Semua hasil panen kemudian diangkut ke gudang kopi di Wanayasa. Setelah terkumpul kemudian diteruskan ke gudang kopi di Cikaobandung, Purwakarta. Jaraknya sekitar 33 km, menggunakan pedati yang ditarik oleh sapi. Dari dermaga kemudian diteruskan menggunakan perahu layar tunggal ke Batavia, melalui Ci Tarum. Mattheus de Haan meminta agar pada tenaga kerja (kuli), membawa kopi dari Bandung, Parakanmuncang, dan Sumedang ke Gudang Kopi Cikao, yang dibangun pada 1744.

Kunjungan berikutnya ke Batukorsi-Batupeti di Kampung Ciputat, Desa Kutamanah. Blok batuan sedimen yang tererosi kuat, membentuk kotak-kotak yang terpisah. Masyarakat mempercayai merupakan hasil kerja manusia di masa lalu, dikaitkan dengan mitos Sangkuriang dan Dayang Sumbi.

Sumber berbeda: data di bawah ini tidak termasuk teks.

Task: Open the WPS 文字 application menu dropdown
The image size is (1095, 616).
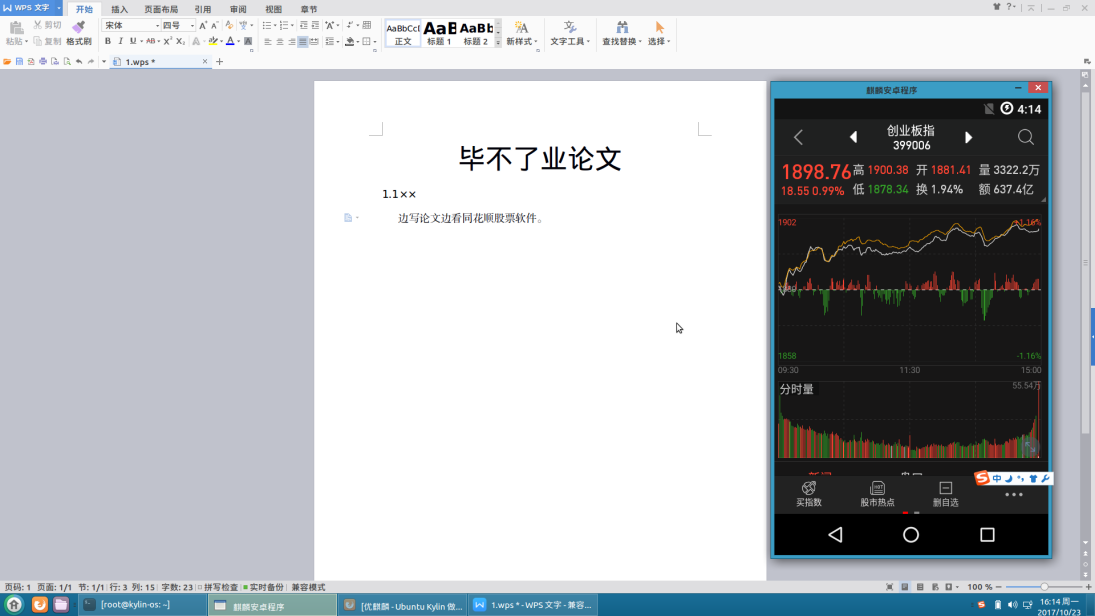Action: click(x=58, y=8)
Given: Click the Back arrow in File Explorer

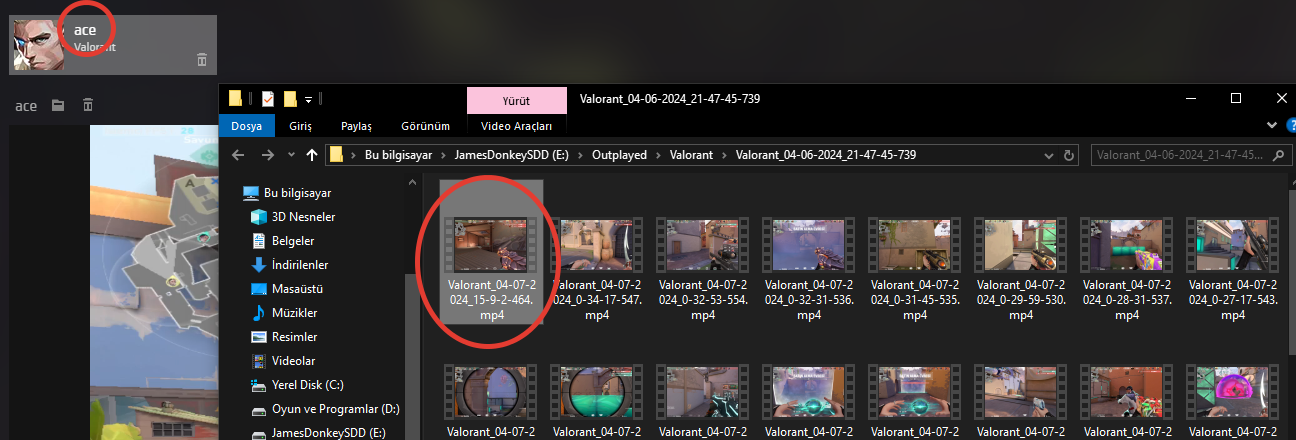Looking at the screenshot, I should point(237,155).
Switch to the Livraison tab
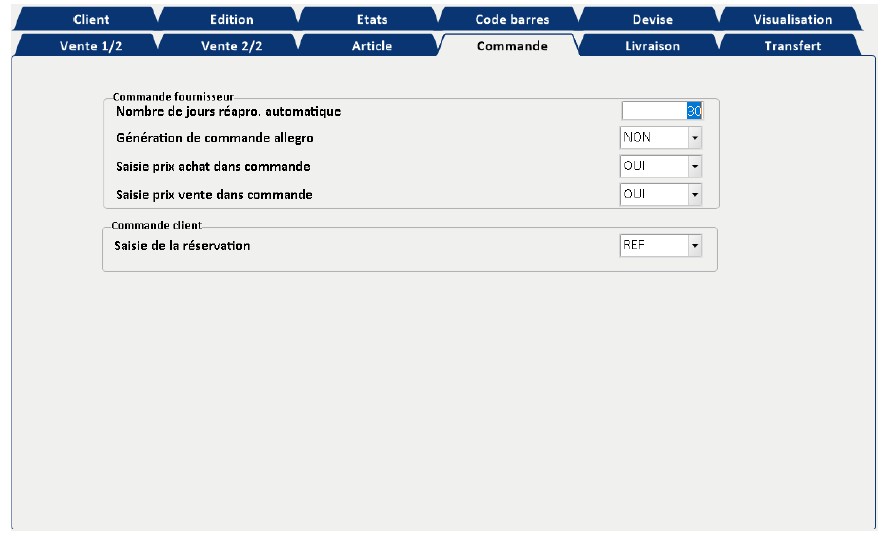Image resolution: width=890 pixels, height=542 pixels. pos(652,46)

Keberadaanya terletak di batas pantai waduk Jatiluhur di sebelah utara. Bisa diakses melalui Kampung Ciputat, kemudian dilanjutkan jalan kaki melalui hutan bambu. Bila dari wisata Jatiluhur, bisa menggunakan perahu sewaan. Keberadaan singkapan batuan sedimen ini berada di wilayah warga, yang sebagian besar telah menjadi perkebunan. Sebagian lagi berada di garis pantai waduk, berupa bentuk seperti kursi.

Dalam berita daring, disebutkan bahwa situs tersebut diduga sebagai tinggalan budaya megalitik, hingga budaya tinggal kerajaan Sunda. Bahkan menurut ketua Rukun Warga di Ciputat, menuturkan bahwa situs tersebut dipercaya menjadi tempat bertemunya Sangkuriang dan Dayang Sumbi. Cerita rakyat yang berkembang di masyarakat Sunda lama, khususnya di Cekungan Bandung yang mengaitkan dengan sejarah terbentuknya G. Tangkubanparahu. Namun dalam keterangannya, Sangkuriang gagal mempersunting karena ternyata Dayang Sumbi adalah ibu kandungnnya. Sehingga batu berbentuk kursi adalah tempat duduk para tamu, dan peti adalah harta bawaan yang dibawa dalam acara pernikahan.

Dalam peta Geologi Lembar Cianjur (Sudjatmiko, 1972). Tuliskan bagian dari Formasi Jatiluhur, Umur Miosen Tengah. Bila diperhatikan dengan seksama, batuan tersebut berlapis menandakan batuan sedimen. Seiring waktu terangkat akibat kegiatan tektonik, kemudian lapuk oleh kondisi cuaca dan temperatur. Batuan berlapis tersebut disusun oleh perselingan batulempung, batupasir kuarsa, dan batugamping pasiran (Tms).

Bila dilihat dari angkasa, memperlihatkan struktur sejajar membentuk bujursangkar. Menandakan hasil kegiatan struktur yang membentuk rekahan sedemikian rupa. Seiring waktu terjadi erosi dan pelapukan yang menyebabkan bentuknya seperti bongkah batu berbentuk kotak. Sedangkan bentuk kursi di tepi pantai, merupakan bentuk blok batuan yang tererosi oleh gelombang air waduk pada bagian bawahnya. Seiring waktu membentuk seperti batu jamur karena bagian atas lebih kuat (resisten).

Kunjungan terakhir adalah ke G. Parang, melalui Plered. Merupakan perbukitan intrusi batuan beku dangkal. Seiring waktu tersingkap membentuk kerucut yang menjulang tinggi. tingginya sekitar 963 meter dpl. disusun oleh andesit (Ha). Perbukitan tersebut kini aktif menjadi tujuan wisata minat khusus. Pemanjatan menggunakan teknik via ferrata. Berupa besi panjang, yang digunakan sebagai alat bantu pendakian. Kegiatan ditutup dengan pengukun Asosiasi Pemandu Geowisata Dewan Pengurus Wilayah Purwakarta Raya.

G. Parang dari basecamp Badega.
Batupasir kuarsa, perselingan dengan batulempung Fm. Jatiluhur.
Batupeti yang disusun batuan sedimen lapuk, Formasi Jatiluhur.
Pengukuhan PGWI DPW Purwakarta Raya.